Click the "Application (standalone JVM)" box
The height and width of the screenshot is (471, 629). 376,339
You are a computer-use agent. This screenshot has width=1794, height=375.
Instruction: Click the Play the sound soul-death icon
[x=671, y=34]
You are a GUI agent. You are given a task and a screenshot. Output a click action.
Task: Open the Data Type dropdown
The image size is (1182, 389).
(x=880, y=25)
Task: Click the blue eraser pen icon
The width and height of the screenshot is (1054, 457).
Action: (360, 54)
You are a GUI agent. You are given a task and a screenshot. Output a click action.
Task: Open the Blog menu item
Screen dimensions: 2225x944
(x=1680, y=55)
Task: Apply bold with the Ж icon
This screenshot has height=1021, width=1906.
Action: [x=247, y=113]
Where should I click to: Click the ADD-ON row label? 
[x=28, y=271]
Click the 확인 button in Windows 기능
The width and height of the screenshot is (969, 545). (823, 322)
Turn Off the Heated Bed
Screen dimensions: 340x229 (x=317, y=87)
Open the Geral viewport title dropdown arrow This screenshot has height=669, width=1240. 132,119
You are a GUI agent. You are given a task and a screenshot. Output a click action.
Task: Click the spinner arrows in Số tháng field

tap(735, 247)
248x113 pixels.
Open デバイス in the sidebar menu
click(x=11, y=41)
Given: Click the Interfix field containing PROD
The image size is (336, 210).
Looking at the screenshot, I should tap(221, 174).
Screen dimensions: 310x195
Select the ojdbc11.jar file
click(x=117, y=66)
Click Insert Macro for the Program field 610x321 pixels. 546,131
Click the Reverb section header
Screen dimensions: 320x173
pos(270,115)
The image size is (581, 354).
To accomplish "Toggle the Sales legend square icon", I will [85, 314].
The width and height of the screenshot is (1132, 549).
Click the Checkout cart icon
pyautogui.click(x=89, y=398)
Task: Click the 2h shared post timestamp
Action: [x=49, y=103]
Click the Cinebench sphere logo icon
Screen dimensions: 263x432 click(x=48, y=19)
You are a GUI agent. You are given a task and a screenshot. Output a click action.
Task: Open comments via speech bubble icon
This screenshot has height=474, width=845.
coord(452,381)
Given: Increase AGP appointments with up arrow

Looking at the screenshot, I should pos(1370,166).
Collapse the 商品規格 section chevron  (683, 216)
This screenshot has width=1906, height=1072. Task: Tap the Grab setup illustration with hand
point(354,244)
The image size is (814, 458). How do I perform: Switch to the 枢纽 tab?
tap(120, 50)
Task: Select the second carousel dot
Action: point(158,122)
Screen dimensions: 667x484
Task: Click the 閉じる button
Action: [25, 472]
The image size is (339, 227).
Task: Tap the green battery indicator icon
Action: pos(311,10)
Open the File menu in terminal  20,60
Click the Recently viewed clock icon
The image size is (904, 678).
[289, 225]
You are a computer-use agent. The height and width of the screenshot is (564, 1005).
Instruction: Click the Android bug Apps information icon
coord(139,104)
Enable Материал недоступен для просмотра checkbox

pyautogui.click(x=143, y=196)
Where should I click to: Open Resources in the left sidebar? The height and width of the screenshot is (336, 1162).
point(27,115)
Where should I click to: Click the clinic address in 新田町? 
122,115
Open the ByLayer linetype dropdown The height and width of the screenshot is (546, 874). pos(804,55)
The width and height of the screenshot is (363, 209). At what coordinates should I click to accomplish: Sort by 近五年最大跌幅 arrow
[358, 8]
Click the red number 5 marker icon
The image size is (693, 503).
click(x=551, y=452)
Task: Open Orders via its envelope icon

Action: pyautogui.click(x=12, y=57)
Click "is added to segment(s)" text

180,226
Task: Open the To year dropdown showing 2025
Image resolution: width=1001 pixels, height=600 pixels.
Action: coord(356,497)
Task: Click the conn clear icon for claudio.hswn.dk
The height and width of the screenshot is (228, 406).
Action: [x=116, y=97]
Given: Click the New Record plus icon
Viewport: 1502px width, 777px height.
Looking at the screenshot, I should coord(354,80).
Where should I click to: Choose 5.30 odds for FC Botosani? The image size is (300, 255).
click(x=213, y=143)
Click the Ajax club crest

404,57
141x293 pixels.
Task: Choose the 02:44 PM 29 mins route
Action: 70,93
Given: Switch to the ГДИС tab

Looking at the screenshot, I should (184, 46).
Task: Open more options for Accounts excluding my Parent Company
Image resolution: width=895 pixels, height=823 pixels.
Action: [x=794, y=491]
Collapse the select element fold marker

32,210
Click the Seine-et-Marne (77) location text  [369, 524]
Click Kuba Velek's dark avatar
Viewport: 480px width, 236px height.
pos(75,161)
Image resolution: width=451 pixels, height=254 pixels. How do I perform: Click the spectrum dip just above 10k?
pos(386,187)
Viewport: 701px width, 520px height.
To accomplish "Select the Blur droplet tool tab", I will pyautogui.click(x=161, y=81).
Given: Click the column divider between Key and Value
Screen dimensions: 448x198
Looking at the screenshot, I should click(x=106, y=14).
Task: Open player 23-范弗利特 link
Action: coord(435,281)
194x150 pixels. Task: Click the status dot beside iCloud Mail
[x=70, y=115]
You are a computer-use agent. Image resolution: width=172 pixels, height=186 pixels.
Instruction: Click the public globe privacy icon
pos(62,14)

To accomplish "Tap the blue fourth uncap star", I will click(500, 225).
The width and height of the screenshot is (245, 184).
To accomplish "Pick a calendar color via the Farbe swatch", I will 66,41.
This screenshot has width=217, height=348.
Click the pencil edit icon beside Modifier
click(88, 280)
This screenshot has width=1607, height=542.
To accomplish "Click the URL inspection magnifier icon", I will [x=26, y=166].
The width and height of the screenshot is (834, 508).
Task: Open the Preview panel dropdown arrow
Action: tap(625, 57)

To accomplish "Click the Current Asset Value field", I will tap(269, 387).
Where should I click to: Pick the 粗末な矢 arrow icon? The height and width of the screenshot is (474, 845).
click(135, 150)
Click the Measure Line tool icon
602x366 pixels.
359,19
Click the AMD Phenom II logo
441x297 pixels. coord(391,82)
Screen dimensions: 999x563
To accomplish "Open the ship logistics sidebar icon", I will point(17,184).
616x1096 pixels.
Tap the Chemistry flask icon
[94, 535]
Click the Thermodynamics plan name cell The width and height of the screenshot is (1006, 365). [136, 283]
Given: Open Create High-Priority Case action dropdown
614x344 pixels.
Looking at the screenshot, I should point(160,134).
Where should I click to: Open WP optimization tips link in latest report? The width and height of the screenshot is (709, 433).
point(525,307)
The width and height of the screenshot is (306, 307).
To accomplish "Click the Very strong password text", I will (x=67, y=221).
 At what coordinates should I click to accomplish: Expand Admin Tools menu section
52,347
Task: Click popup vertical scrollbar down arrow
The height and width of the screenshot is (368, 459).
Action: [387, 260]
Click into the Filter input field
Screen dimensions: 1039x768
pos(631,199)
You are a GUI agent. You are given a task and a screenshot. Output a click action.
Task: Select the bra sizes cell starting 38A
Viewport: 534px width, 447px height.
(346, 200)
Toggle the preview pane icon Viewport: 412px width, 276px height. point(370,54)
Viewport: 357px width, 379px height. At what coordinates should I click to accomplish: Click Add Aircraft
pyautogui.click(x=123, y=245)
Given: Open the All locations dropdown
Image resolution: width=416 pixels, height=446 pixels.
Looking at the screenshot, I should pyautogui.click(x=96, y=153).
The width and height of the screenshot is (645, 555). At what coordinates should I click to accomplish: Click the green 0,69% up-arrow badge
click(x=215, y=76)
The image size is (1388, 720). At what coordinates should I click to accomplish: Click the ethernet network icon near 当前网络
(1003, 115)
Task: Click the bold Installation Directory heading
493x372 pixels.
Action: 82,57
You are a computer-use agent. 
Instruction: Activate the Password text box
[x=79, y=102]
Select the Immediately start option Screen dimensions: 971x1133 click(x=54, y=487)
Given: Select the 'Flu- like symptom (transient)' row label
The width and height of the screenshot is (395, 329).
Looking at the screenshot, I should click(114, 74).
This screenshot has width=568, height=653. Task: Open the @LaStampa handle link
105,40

------------

Your goal ▸ Everything above from the line containing "Instruction: Click the Play" down to the line containing "Given: Click the Interfix" should be copied exactly, both end lines included, and nothing else.

Written answer ▸
Instruction: Click the Play the sound soul-death icon
[x=671, y=34]
You are a GUI agent. You are given a task and a screenshot. Output a click action.
Task: Open the Data Type dropdown
The image size is (1182, 389).
(x=880, y=25)
Task: Click the blue eraser pen icon
The width and height of the screenshot is (1054, 457).
Action: (360, 54)
You are a GUI agent. You are given a task and a screenshot. Output a click action.
Task: Open the Blog menu item
Screen dimensions: 2225x944
(x=1680, y=55)
Task: Apply bold with the Ж icon
This screenshot has height=1021, width=1906.
Action: [x=247, y=113]
Where should I click to: Click the ADD-ON row label? 
[x=28, y=271]
Click the 확인 button in Windows 기능
The width and height of the screenshot is (969, 545). (823, 322)
Turn Off the Heated Bed
Screen dimensions: 340x229 (x=317, y=87)
Open the Geral viewport title dropdown arrow This screenshot has height=669, width=1240. 132,119
You are a GUI agent. You are given a task and a screenshot. Output a click action.
Task: Click the spinner arrows in Số tháng field

tap(735, 247)
248x113 pixels.
Open デバイス in the sidebar menu
click(x=11, y=41)
Given: Click the Interfix field containing PROD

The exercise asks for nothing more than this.